Hari-hari terus berlalu, Sakha sudah beradaptasi dengan baik di lingkungan tempat kerja yang baru. Sakha juga sudah menguasai beberapa hal dasar tentang tugas seorang pengacara. Kini, Sakha benar-benar terlihat seperti seorang pengacara sungguhan, meskipun ia belum berani terjun langsung ke persidangan.
Saat ini Sakha masih membantu Indira dalam bertugas. Kehadiran Sakha meringankan beban pekerjaan Indira. Sakha mendapatkan banyak pelajaran baru selama ia bekerja di firma hukum. Sakha semakin tertarik untuk terus belajar dan mencoba berbagai hal.
Selain karena pekerjaannya yang menarik, Sakha semangat karena bantuan dari Indira. Indira selalu berusaha untuk menjelaskan banyak hal kepada Sakha. Setiap penjelasan yang disampaikan oleh Indira bisa cepat dipahami oleh Sakha.
“Mbak, kasus untuk Bu Nina udah mulai proses penyidikan polisi.”
Sakha menghampiri meja Indira setelah mendapat kabar dari pihak kepolisian yang menangani kasus Nina. Sakha memberikan kertas yang sudah ia print, lalu Indira melihat kertas yang diberikan oleh Sakha. Sebentar lagi, keadilan untuk Nina dan Via akan segera tercapai.
“Bagaimana dengan berkas perceraiannya?” tanya Indira.
“Saya akan serahkan lusa ke Pengadilan Agama.”
Indira menganggukkan kepalanya. “Oke, terima kasih.”
Sakha tersenyum lebar, “Sama-sama, Mbak.”
Sakha kembali ke tempat duduknya untuk melanjutkan pekerjaan. Tak lama ponsel Indira berbunyi, ada satu panggilan masuk. Fokus Sakha terganggu karena suara ponsel Indira. Tanpa sadar, Sakha langsung memperhatikan Indira yang mengangkat telepon itu.
“Halo?” sapa Indira.
“Halo Bu Indi, saya Nina. Apa kita bisa bertemu?”
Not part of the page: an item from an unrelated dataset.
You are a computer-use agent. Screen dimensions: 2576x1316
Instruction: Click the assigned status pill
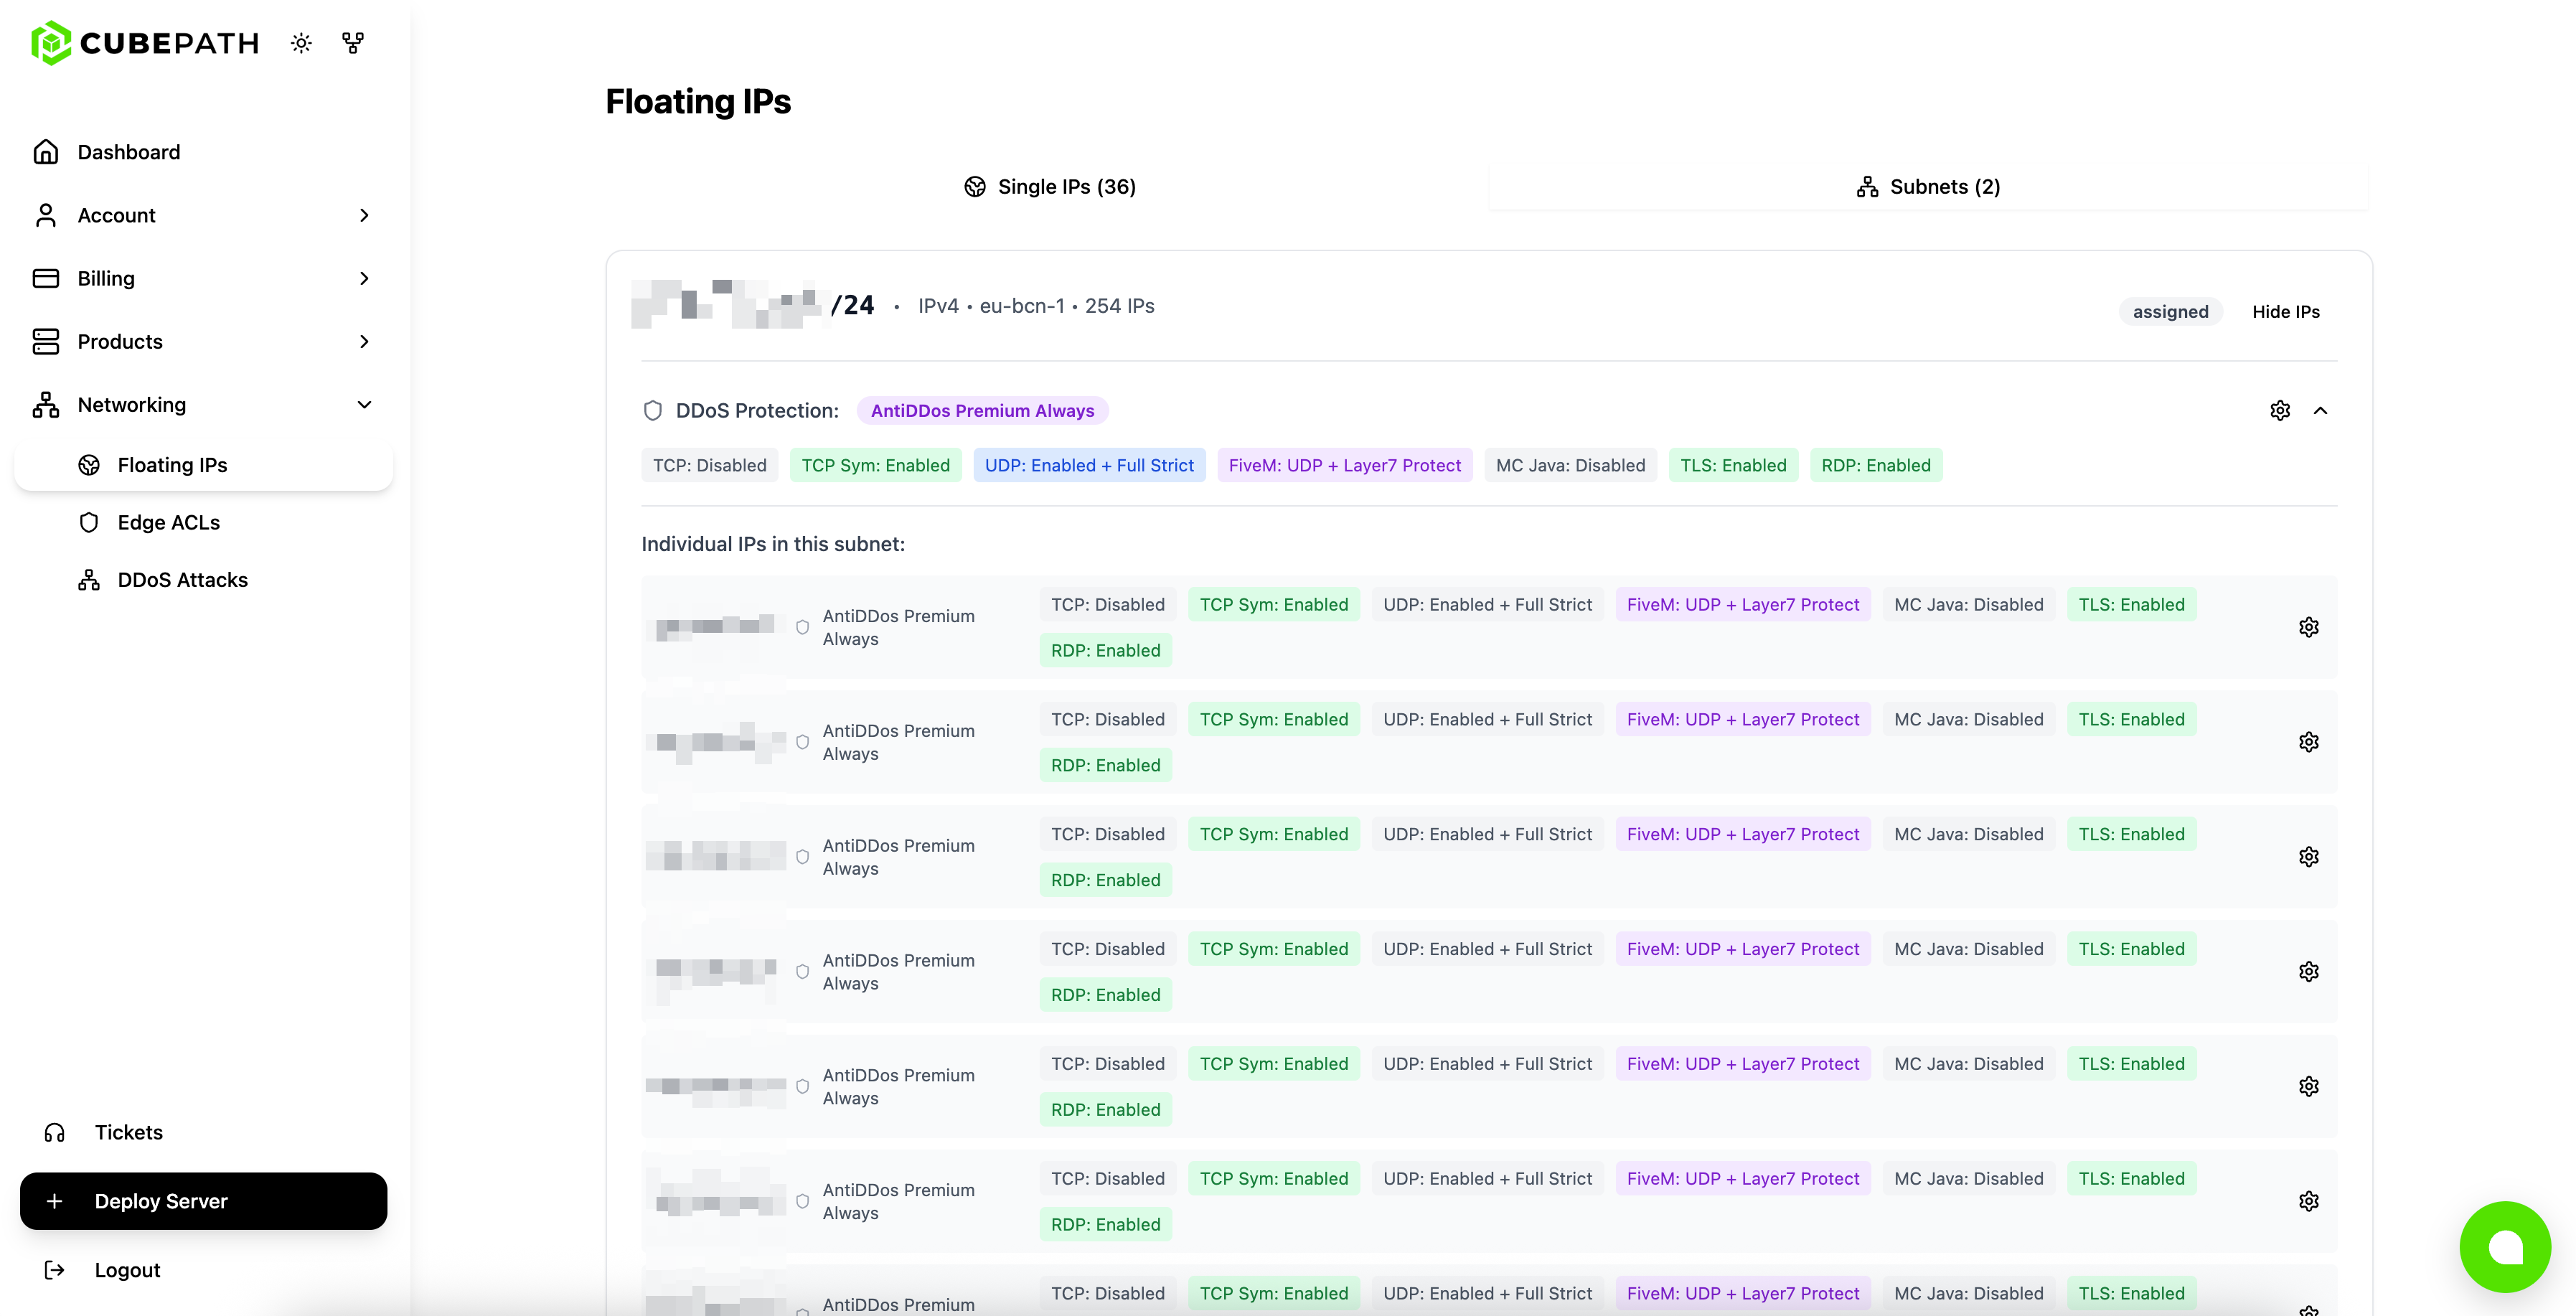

Setelah pulang dari rumah Nina terakhir kali, Indira memberikan ponsel untuk Nina supaya komunikasi mereka lebih mudah. Memang bukan ponsel mahal yang Indira berikan, tapi Nina sangat senang mendapatkan ponsel dari Indira.
“Ibu di mana?”
“Saya di rumah, ada yang mau saya bicarakan soal Via.”
“Oke, saya segera ke sana.”
Indira mematikan telepon, ia langsung mematikan komputer dan merapihkan semua kertas-kertas yang ada di atas meja. Indira memasukkan barang-barangnya ke dalam tas, bersiap menuju ke rumah Nina.
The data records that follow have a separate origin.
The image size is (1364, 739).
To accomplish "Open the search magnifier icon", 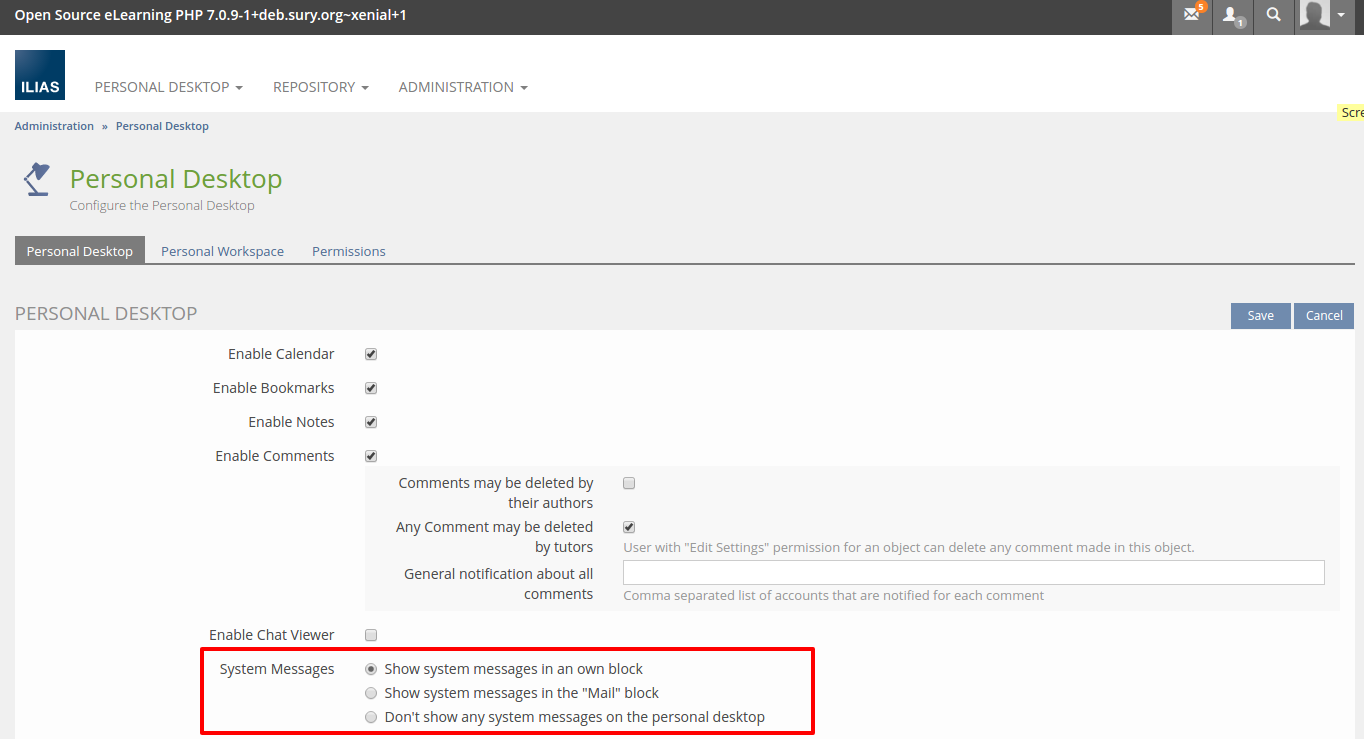I will point(1273,16).
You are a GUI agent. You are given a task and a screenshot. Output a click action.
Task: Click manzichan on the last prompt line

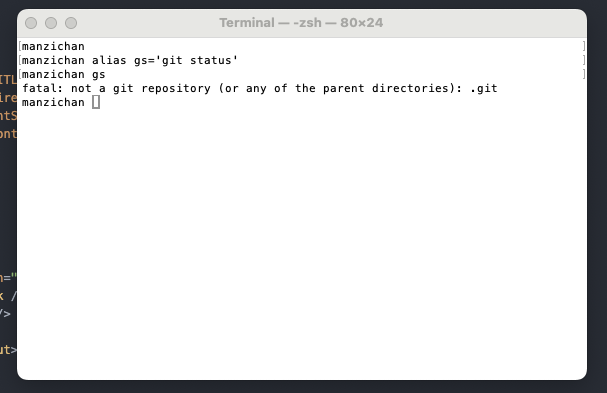pos(53,103)
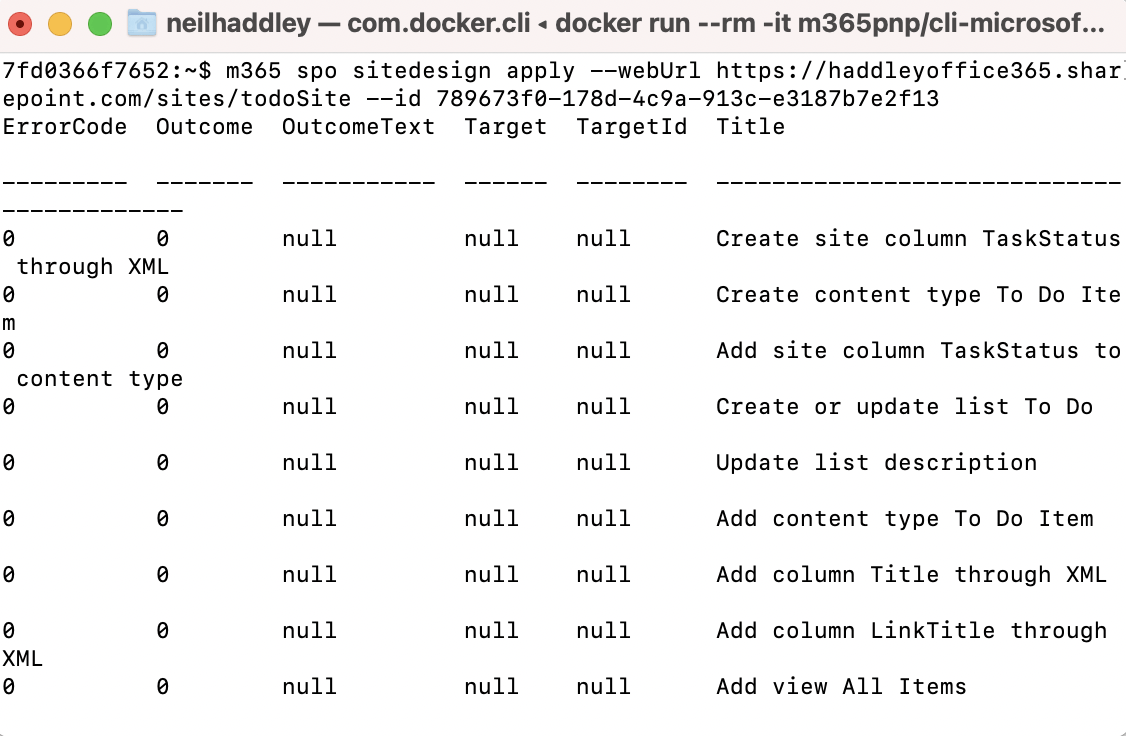Image resolution: width=1126 pixels, height=736 pixels.
Task: Close the terminal window with red button
Action: point(21,22)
Sakha yang melihat Indira sibuk merasa penasaran. “Mbak mau pergi? Bukannya hari ini Mbak nggak ada pertemuan sama klien?”
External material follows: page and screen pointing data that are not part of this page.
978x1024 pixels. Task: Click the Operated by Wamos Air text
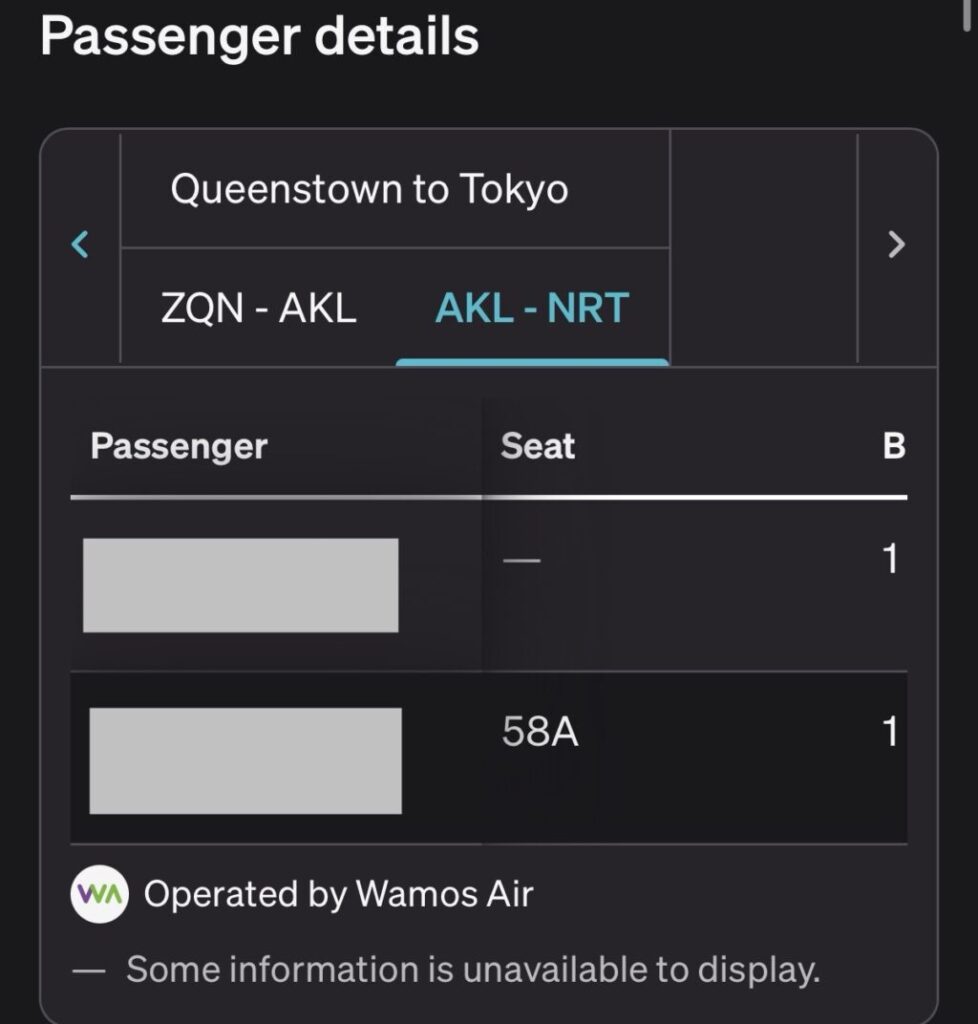pos(338,894)
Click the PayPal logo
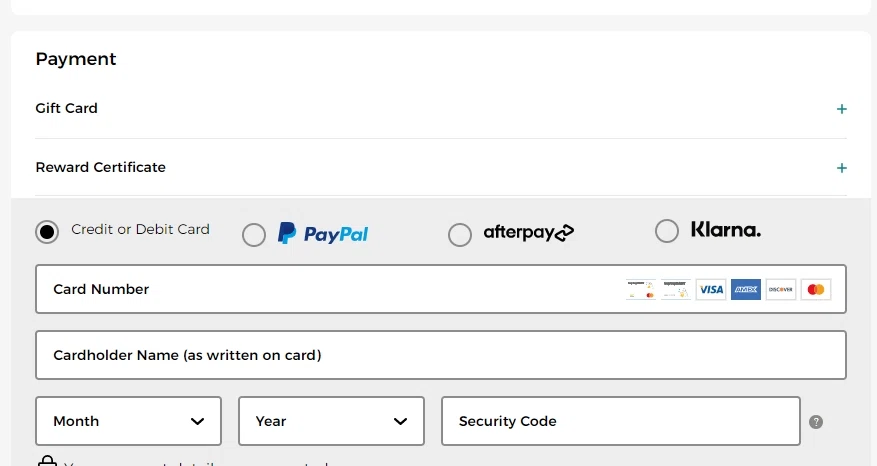The width and height of the screenshot is (877, 466). coord(323,233)
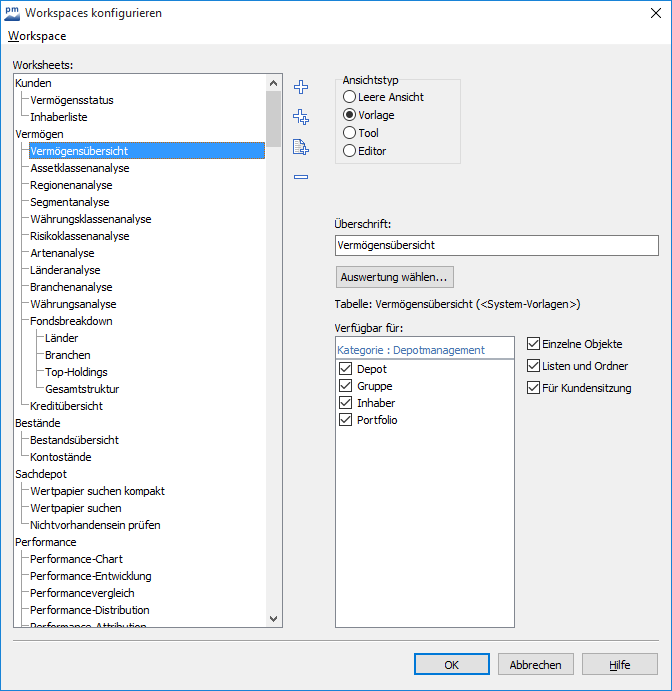This screenshot has width=672, height=691.
Task: Disable the Für Kundensitzung checkbox
Action: 533,388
“Barusan Ibu Nina telepon, saya mau ke rumahnya sebentar.”
Sakha berdiri, “Saya ikut, Mbak.”
“Nggak!” cegah Indira langsung.
“Kenapa?”
Indira menghela nafasnya, “Kamu di sini aja, urus pekerjaan dengan baik. Saya rasa lebih baik kamu nggak usah ikut ke rumah Nina, karena ini masalah Via.”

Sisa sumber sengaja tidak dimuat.